• Colombia‘s government warned that drug traffickers may launch fake campaigns in the October local elections in order to launder their profits, Caracol reports. The authorities said that infiltration of the elections could occur in two forms: either by criminal groups backing a candidate who has no chance of being elected, to “clean” dirty money through the campaign, or by supporting high profile candidates in an attempt to win political control of an area.
  • El Espectador reports on new methods adopted by traffickers to move drugs out of Latin America, by dissolving cocaine in liquids like shampoo or wine. This week three foreigners were captured in Medellin, Colombia, with liquid cocaine inside their bodies. Transporting cocaine in this form makes it difficult to detect, both by body scans and by drug dogs.

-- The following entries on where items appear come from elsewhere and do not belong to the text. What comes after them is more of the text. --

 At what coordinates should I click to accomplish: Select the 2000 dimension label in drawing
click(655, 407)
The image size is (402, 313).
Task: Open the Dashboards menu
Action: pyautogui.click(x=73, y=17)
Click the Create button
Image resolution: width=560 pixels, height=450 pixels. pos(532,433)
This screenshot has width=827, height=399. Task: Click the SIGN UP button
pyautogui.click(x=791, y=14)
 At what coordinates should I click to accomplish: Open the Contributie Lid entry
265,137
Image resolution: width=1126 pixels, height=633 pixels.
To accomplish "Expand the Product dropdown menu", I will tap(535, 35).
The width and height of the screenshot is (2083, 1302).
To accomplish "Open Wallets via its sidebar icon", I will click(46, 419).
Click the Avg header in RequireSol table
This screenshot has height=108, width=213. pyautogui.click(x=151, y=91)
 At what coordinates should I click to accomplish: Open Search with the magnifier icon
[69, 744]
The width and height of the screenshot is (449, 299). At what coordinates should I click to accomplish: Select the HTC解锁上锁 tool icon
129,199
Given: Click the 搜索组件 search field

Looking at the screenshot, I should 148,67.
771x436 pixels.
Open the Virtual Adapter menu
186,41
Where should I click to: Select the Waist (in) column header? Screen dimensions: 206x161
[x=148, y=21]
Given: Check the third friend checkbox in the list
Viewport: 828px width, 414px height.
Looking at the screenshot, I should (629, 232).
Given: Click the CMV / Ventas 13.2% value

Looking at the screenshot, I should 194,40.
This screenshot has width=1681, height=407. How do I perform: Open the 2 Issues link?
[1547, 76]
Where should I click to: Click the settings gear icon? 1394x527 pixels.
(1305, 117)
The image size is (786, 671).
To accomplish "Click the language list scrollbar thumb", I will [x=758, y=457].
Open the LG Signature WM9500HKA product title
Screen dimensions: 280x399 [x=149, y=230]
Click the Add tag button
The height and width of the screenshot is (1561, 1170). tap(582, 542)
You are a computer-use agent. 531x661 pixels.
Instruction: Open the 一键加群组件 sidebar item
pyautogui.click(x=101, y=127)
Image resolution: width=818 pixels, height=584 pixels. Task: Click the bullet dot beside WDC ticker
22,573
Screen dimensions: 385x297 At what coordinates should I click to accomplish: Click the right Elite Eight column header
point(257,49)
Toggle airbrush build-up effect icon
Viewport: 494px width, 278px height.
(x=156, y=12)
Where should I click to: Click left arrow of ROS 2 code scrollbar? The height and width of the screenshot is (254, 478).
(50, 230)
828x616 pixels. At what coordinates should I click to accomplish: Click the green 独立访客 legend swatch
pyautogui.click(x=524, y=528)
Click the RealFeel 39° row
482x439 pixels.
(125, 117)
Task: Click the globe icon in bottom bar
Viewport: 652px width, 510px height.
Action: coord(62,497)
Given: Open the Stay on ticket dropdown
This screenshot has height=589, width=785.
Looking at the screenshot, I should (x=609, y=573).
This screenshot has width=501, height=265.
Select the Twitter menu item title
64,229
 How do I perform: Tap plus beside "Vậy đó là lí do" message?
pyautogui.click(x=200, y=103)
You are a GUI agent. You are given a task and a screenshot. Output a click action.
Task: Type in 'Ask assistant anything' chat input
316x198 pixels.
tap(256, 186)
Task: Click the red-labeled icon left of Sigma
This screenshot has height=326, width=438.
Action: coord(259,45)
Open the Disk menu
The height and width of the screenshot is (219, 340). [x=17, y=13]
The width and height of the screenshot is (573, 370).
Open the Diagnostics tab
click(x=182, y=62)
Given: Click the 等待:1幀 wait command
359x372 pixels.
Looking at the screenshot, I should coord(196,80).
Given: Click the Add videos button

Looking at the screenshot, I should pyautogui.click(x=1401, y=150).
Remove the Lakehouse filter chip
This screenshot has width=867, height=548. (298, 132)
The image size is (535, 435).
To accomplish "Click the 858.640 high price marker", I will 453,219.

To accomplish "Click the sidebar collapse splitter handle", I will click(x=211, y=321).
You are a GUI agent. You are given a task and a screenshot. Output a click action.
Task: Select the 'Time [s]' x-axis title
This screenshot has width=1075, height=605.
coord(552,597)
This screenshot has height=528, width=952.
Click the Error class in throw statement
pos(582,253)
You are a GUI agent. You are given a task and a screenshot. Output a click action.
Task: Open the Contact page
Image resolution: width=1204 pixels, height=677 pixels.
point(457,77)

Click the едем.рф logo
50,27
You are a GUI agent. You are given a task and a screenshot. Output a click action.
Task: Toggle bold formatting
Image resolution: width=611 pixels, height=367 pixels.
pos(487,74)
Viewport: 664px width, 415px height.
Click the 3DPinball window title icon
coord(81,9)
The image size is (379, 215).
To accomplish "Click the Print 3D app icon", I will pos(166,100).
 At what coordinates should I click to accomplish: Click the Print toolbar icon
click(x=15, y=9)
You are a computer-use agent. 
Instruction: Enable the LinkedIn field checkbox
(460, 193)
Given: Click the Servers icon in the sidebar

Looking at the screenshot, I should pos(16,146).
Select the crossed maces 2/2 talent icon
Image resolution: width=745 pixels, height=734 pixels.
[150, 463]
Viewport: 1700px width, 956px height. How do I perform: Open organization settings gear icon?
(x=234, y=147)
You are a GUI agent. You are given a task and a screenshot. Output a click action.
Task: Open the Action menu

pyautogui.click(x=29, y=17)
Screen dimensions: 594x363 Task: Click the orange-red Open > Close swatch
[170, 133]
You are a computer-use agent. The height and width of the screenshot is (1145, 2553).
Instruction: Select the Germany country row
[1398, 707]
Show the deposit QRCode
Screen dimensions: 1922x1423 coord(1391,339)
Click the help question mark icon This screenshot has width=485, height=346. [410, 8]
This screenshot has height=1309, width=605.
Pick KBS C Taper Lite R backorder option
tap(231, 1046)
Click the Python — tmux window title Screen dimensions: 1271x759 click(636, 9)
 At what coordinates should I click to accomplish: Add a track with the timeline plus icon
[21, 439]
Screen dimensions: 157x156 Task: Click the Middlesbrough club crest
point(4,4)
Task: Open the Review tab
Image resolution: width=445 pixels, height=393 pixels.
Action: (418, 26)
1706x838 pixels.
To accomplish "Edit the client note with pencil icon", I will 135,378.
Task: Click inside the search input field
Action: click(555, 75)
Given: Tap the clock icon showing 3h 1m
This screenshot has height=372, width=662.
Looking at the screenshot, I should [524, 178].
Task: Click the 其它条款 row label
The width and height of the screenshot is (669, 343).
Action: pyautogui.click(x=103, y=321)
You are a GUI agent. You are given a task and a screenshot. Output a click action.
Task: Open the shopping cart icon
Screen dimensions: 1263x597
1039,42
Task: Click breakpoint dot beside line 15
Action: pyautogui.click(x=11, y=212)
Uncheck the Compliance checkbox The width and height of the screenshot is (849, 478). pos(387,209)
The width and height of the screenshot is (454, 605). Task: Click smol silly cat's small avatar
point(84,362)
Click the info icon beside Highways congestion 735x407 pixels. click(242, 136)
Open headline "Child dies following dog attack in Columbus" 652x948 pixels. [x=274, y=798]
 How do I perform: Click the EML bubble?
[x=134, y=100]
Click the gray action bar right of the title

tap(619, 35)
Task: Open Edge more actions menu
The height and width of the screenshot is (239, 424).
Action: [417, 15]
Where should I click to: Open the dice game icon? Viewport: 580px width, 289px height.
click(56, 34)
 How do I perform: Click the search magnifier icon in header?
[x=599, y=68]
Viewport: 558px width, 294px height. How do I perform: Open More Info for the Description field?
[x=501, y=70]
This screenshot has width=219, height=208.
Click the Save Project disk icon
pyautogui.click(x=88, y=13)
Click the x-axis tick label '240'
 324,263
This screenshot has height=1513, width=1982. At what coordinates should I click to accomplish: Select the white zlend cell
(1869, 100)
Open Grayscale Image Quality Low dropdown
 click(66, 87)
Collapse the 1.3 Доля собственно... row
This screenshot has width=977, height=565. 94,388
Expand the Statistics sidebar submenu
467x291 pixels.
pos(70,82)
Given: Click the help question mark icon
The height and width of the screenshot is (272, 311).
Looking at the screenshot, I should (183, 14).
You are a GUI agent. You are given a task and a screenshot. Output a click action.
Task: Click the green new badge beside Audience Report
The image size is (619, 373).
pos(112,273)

  • The New American magazine reports on growing concerns about Mexican drug-trafficking gangs’ operations in Central America. The isthmus is increasingly becoming not just a transit point for drugs, but also a territory dominated by cartels and suffering from drug violence. This has led to increased problems with money laundering and drug consumption in the region, according to the report. President Obama, on his three-country, five-day tour of Latin America, promised $200 million in aid to combat drug trafficking and crime in Central America.
  • In other news, 40 Mexican media groups have decided to establish guidelines on the publication of images of violence and drug trafficking, to avoid glorifying criminals or spreading propaganda from the cartels. El Excelsior reports that the groups made the agreement in order to prevent themselves being turned into spokespeople for organized criminal interests.